Larry Rosenberg and David Guy, Shambhala Classics
Engaging the reader into the depths of meditation is not easy. Breath by Breath is an in-depth look into meditation that succeeds in doing just that. It is a translation and commentary on one of the Buddha’s core teachings, the Anapanasati Sutra.
Like all of the Buddha’s teachings, the Anapanasati Sutra is a path to liberation from suffering. The Buddha gives clear instructions, a detailed map, of how to get there through 16 contemplations. They are grouped into four tetrads. The first four are about the awareness of the breath as experienced in the body. The second four direct the awareness to feelings as perceived by the sense organs. The third set focuses awareness on mental formations and the content of the mind. The last is “pure vipassana, seeing into the lawfulness underlying all phenomena.” The contemplations are held by the constant awareness of the breath, the in-breath and the out-breath.

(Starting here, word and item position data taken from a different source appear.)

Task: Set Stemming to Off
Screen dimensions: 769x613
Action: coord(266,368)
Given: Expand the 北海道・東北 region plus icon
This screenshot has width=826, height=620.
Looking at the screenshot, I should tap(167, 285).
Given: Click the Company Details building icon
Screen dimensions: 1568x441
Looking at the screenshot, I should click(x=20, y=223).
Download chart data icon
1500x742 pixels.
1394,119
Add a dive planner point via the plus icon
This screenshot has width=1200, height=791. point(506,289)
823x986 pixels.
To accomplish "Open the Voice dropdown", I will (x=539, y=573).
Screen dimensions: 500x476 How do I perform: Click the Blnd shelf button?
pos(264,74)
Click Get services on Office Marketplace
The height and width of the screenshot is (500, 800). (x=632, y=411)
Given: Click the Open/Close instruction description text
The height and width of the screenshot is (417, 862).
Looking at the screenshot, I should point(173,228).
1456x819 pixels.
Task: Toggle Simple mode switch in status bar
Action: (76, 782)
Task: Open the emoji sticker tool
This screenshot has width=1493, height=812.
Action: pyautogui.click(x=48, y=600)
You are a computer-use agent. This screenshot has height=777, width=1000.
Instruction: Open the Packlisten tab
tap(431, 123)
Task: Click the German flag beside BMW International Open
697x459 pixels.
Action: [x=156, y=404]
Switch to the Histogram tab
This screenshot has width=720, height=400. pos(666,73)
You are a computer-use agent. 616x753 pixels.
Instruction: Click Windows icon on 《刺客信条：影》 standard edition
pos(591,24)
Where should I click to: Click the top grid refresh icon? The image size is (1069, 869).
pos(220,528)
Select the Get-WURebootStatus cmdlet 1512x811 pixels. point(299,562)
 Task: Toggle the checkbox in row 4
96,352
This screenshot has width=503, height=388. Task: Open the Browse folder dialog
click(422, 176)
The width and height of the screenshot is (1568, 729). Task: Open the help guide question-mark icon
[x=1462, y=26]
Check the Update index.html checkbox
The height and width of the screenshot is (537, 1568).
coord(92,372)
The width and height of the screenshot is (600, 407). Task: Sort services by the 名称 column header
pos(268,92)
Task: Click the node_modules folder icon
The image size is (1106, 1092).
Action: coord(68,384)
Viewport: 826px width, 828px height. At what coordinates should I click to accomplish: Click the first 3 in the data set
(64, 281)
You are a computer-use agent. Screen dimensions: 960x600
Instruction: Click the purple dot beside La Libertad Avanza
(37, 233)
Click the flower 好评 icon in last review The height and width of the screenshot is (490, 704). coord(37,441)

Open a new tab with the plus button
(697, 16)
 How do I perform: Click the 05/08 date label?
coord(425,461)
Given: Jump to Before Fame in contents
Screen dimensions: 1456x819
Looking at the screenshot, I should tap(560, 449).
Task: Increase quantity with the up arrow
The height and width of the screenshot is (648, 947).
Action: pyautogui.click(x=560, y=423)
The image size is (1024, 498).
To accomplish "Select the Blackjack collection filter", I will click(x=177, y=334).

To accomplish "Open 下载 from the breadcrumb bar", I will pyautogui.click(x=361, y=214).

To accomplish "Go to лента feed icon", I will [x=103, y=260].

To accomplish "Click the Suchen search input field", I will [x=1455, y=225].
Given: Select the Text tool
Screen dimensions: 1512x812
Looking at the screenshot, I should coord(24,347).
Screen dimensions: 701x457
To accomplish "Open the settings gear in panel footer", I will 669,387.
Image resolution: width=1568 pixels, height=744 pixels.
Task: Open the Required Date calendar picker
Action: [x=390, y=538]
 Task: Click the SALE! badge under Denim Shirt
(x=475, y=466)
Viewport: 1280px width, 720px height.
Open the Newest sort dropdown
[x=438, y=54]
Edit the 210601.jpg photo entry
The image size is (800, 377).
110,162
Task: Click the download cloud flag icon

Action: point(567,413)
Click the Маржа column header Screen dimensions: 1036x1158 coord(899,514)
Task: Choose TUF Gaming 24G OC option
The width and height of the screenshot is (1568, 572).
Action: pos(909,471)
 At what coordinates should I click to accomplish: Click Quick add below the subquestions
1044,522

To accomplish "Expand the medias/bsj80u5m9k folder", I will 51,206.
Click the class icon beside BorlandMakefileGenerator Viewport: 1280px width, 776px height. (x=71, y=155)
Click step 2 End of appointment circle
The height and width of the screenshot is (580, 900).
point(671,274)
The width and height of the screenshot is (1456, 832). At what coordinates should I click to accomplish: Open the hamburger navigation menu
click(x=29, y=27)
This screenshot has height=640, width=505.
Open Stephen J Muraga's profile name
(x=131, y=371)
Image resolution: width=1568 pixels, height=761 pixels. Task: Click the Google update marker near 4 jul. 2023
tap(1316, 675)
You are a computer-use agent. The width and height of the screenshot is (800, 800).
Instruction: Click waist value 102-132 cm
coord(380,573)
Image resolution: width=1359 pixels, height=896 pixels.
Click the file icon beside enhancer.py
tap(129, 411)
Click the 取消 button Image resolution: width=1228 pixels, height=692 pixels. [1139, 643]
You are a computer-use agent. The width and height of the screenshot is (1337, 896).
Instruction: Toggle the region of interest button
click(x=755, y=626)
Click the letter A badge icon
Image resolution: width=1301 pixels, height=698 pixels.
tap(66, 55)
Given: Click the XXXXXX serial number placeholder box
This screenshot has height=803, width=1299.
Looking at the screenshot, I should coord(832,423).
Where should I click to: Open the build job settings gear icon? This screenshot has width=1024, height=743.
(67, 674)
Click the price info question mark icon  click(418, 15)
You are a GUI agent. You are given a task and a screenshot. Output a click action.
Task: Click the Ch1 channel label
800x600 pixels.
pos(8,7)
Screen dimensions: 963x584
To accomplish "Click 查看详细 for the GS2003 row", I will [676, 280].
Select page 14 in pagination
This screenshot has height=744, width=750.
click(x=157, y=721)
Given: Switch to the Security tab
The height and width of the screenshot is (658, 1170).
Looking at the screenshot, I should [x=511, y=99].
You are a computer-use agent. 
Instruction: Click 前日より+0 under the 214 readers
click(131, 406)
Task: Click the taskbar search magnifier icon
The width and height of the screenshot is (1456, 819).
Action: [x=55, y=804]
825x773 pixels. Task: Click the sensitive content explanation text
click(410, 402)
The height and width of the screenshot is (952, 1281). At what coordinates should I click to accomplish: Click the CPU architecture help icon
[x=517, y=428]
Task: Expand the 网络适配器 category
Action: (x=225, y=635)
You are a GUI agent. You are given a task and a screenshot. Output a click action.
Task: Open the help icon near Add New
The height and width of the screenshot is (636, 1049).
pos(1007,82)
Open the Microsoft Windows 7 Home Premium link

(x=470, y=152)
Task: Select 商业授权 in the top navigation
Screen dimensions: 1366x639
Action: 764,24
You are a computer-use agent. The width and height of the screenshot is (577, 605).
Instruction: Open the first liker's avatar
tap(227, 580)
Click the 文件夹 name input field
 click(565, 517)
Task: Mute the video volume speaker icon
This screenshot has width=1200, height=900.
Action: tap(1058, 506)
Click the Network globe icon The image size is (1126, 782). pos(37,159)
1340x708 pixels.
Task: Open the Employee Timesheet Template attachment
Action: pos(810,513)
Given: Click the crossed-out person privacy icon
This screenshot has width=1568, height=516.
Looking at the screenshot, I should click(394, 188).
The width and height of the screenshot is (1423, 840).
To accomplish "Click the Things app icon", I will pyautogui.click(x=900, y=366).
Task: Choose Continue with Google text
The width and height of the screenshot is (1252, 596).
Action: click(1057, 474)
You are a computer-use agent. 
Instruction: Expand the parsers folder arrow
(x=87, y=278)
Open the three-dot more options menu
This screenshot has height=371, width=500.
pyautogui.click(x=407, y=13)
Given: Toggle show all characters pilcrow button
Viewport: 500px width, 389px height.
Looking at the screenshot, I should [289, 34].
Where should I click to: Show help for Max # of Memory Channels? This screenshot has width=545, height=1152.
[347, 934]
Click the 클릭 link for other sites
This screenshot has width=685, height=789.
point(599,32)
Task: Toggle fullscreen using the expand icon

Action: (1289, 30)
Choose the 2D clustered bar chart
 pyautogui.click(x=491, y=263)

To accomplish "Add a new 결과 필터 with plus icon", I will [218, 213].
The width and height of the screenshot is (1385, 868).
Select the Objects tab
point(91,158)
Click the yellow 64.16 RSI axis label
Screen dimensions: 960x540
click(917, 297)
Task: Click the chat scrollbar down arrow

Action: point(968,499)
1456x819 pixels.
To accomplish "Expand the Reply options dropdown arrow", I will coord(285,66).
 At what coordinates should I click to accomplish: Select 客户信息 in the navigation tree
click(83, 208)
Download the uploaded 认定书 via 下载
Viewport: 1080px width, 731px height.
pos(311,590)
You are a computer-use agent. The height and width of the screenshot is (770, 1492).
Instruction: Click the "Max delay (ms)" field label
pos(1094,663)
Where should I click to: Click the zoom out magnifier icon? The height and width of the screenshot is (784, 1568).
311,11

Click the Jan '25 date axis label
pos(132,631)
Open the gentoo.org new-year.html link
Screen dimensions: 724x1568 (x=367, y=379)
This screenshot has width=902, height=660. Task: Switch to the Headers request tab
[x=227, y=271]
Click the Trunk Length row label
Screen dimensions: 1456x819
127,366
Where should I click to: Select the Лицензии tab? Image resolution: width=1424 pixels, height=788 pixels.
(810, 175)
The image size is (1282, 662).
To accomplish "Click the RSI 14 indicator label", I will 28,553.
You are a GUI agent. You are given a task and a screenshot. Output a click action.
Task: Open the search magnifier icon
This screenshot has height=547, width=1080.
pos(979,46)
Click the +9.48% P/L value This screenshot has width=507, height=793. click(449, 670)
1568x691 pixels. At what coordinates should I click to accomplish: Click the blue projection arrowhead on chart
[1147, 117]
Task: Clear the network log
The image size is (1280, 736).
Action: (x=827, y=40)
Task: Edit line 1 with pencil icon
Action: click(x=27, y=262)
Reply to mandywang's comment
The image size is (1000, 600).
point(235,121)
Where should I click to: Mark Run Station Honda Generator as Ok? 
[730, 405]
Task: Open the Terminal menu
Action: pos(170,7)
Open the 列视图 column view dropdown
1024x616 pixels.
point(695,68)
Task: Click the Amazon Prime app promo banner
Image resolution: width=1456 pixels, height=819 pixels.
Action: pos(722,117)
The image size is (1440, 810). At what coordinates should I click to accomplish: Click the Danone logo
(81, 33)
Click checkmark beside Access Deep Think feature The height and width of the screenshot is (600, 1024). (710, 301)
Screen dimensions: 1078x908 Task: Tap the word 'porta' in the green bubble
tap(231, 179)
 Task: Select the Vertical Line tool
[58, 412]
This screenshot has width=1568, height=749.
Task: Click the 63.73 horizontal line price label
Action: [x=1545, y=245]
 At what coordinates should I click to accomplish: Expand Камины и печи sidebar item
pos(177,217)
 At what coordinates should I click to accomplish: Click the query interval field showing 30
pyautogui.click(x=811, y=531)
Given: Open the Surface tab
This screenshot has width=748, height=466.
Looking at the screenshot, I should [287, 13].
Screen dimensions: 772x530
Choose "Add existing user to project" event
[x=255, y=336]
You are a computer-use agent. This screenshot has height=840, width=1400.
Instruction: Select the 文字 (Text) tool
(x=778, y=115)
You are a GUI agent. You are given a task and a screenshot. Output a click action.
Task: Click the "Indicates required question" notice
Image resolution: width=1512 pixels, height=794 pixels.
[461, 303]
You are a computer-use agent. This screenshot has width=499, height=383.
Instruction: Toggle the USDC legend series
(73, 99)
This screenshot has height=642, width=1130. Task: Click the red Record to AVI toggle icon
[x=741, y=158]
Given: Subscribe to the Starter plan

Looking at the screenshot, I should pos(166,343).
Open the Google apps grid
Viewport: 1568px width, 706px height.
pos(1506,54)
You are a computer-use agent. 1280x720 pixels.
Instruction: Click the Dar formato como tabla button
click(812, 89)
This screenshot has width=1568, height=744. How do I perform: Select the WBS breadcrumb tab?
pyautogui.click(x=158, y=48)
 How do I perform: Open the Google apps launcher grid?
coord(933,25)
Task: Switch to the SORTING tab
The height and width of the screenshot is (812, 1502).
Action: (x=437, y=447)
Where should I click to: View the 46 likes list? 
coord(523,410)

“We are all breathing. The instruction is just to know that we are, not in an intellectual sense, but to be aware of the simple sensation, the in-breath and the out-breath. Even in this first instruction, we are learning something extremely important: to allow the breathing to follow its own nature, to breathe itself. We are not trying to make the breath deep or keep it shallow. We are seeing how it is.”
This is how the author guides you, one contemplation after another. The commentary is lengthy, conversational, and includes the author’s personal experiences. Each contemplation is explained in context and detail, often with anecdotes and humor. There are suggestions for practice. The book plays the role of an important guide to practice, whether it is a “yogic practice” or a “Buddhist practice.” As meditation develops, the initial distinctions and labels disappear. To one who is thirsty, the semantics are irrelevant. Quenching the thirst is the only relevance.
There are many striking commonalities in the structure of the Anapanasati Sutra and Satynanada Yoga Nidra as seen in the table below. Readers who are familiar with the Breathing, Introduction to Meditation, and tracks on this website will find this book and the sutra a complement to the practices. What is Meditation? expands on the chart below.
|Anapanasati Sutra||Satyananda Yoga Nidra|
|muscular tension||body group: breathing long, breathing short, sensitive to body, calming body||rotation of consciousness of the physical body|
|emotional tension||feelings: sensitive to rapture, sensitive to pleasure, sensitive to mental processes, calming mental processes||awareness of breath (leads to sensations within the body: heaviness/lightness, heat/cold, pain/pleasure)|
|mental tension||mind group: sensitive to mind, gladdening the mind, steady mind, liberating mind||feelings and emotions (watching the mental space or chidakasha and the content of mental formations)|
|insight/wisdom||wisdom: focus on impermanence, focus on fading away, focus on cessation, focus on relinquishment||visualization (can take many forms depending on the purpose of the Yoga Nidra and where insight is directed)|
In yoga, the breath is critical as seen in pranayama. It is through conscious breathing that the process of meditation begins. In these Buddhist practices, there is constant awareness of the in-breath and out-breath. Both require the awareness to be attentive, the attitude of being a witness. They are guided meditations that release past experiences or samskaras. Freedom from past experiences follows a very similar structure: tensions in body, emotions, and mind must be released before insight is possible.
A major difference is that breath awareness is not constantly held in Yoga Nidra. Just the witnessing awareness, mindfulness, is held after a certain point. But both practices are rooted in the same pool and over time arrive at a similar state. Who watches, or is mindful of the breath? Who is mindful of mindfulness?
No matter what you practice, the encounters and experiences are universal. The commentary is immensely useful for everyone. Meditation starts out as a form self-therapy through catharsis. No matter what “style” is practiced, meditation happens a single breath at a time. No one can breath more than one breath or live more than a single moment at a time (see About).
Breath by Breath invites us to linger and revisit frequently.